Ifo-Institut überrascht mit Konjunkturprognose
Ungewöhnliche Umstände führen zu ungewöhnlichen Maßnahmen: Normalerweise legt sich das Münchener Ifo-Institut fest, wenn es eine Wachstumsprognose veröffentlicht. Doch der Krieg in der Ukraine verändert alles.
Ifo-Institut senkt Wachstumsprognose deutlich
Waren die Wirtschaftsforscher im Dezember noch von einem Anstieg des deutschen Bruttoinlandsprodukts (BIP) in Höhe von 3,7 Prozent für das Gesamtjahr 2022 ausgegangen, wurde die Prognose in einem neuen Gutachten deutlich nach unten korrigiert – und weitaus weniger präzisiert. Stattdessen gibt das Ifo-Institut nun einen Korridor von 2,2 bis 3,1 Prozent Wachstum aus, eine recht weit gefasste Spanne, und verweist dabei auf die Unwägbarkeiten, die der Krieg in der Ukraine auch für die deutsche Wirtschaft mit sich bringt.
Ausgebremst wird die Konjunkturerholung dabei insbesondere von steigenden Energiekosten und zusätzlichen Lieferengpässen. Während das Ifo-Institut beim Wachstum weniger erwartet, wurde eine andere Zahl in der aktuellen Schätzung deutlich nach oben korrigiert: die Inflationsrate. Im Dezember hatten die Wirtschaftsforscher diesen Wert noch mit 3,3 Prozent angegeben. Inzwischen gehen die Münchener von einer Teuerungsrate zwischen 5,1 und 6,1 Prozent im laufenden Jahr aus.
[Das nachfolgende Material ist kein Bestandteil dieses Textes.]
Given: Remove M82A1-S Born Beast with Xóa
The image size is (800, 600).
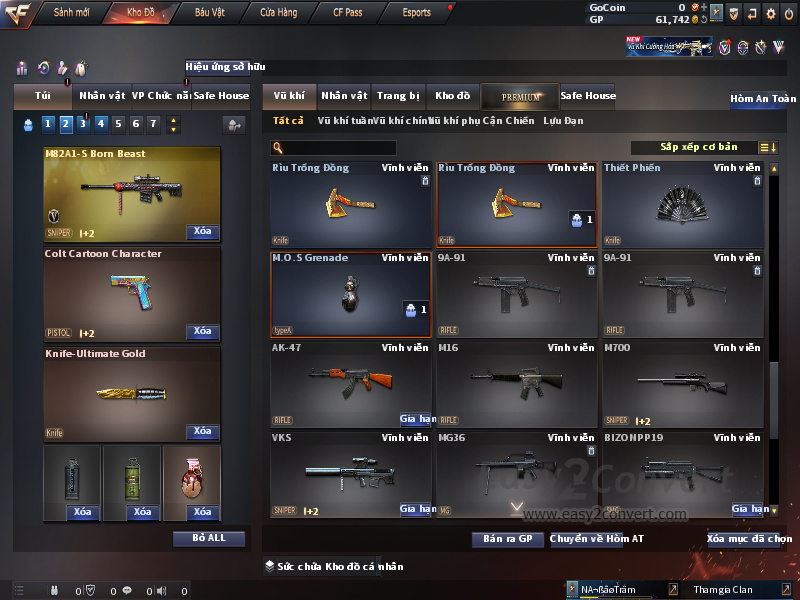Looking at the screenshot, I should coord(202,232).

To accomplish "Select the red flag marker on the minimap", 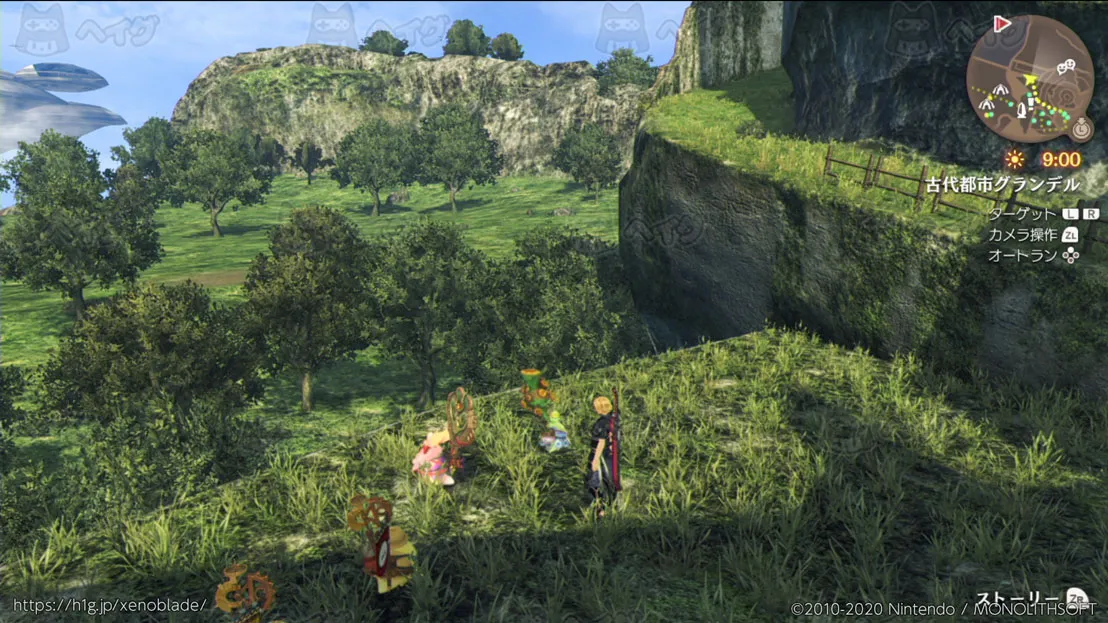I will click(1002, 24).
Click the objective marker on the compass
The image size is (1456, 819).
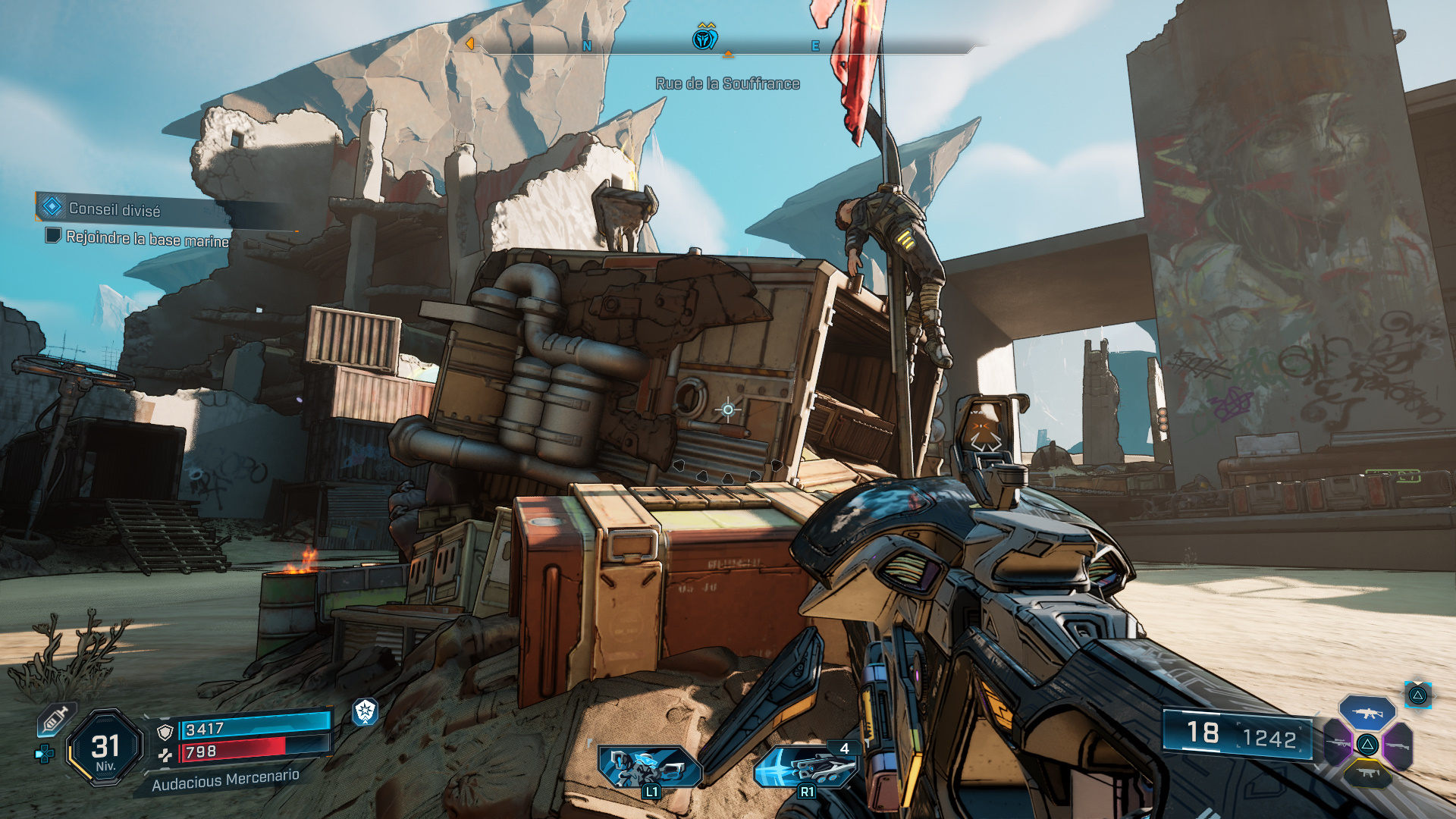pyautogui.click(x=705, y=36)

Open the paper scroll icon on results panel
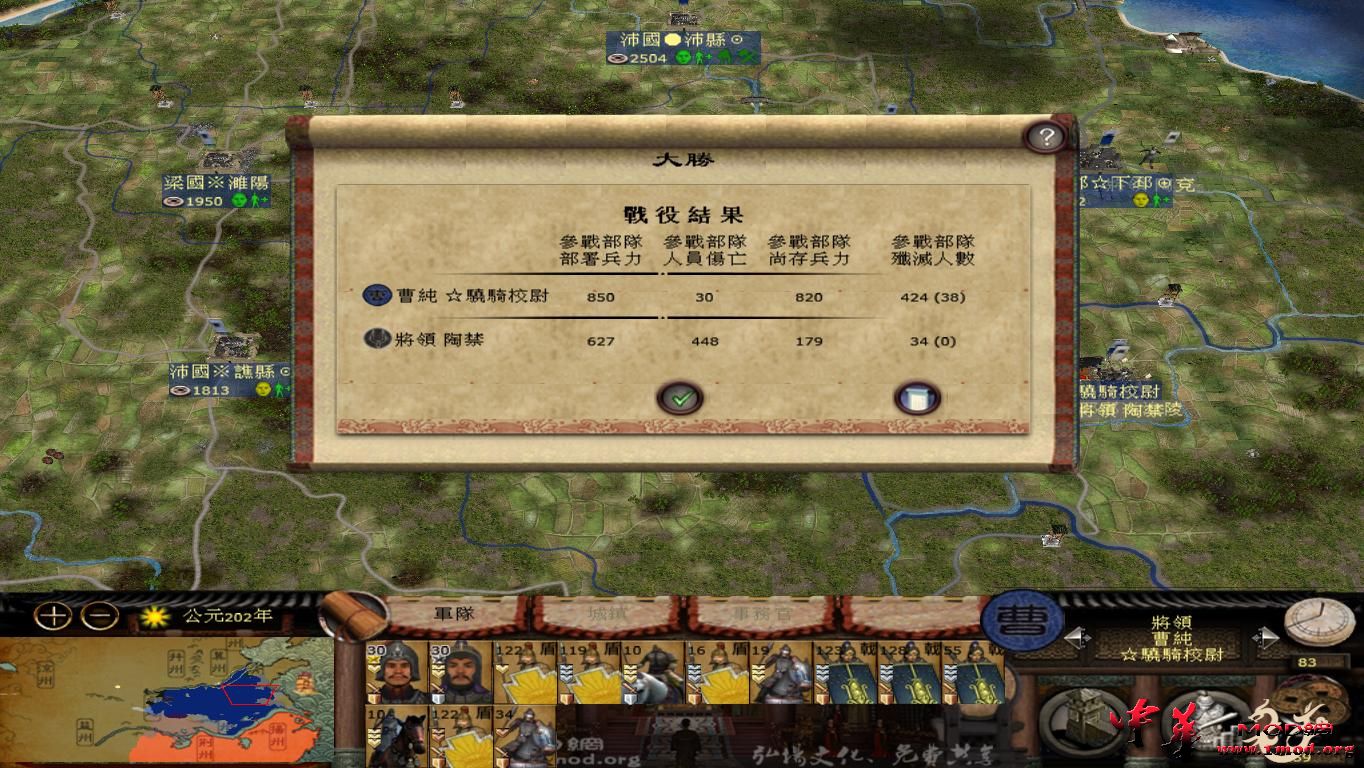pyautogui.click(x=917, y=397)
Auch in diesem Zusammenhang spielen Energiepreise und Lieferkettenprobleme eine wesentliche Rolle.
Wirtschaftsforscher berücksichtigen zwei Szenarien – doch der Worst Case ist nicht dabei
Die breit gefassten Spannen in den Prognosen basieren im Wesentlichen auf zwei gegensätzlichen Szenarien, die die Wirtschaftsforscher durchgerechnet haben. In einem Basisszenario, das sie derzeit für wahrscheinlicher halten, ist der Höhepunkt etwa bei den Energiekosten bereits überwunden und es setzt eine allmähliche Entspannung ein. Im Alternativszenario spitzt sich die Lage weiter zu, mit einer Entspannung wäre dann erst ab der zweiten Jahreshälfte zu rechnen. In letzterem Falle würden dementsprechend die schwächere Wachstumsprognose und die höhere Inflationsrate als wahrscheinlicher gelten.
Nicht einkalkuliert ist hingegen das Szenario eines Energieembargos, bei dem Gas- und Kohlelieferungen aus Russland vollständig ausbleiben. Einen solchen Schritt könnte sowohl die europäische als auch die russische Seite verhängen. Weil aber Europas Versorgungssicherheit und Russlands Wirtschaft stark vom wechselseitigen Energiehandel abhängig sind, scheuen sich beide Seiten bislang vor diesem Schritt – ausgeschlossen aber ist er keinesfalls.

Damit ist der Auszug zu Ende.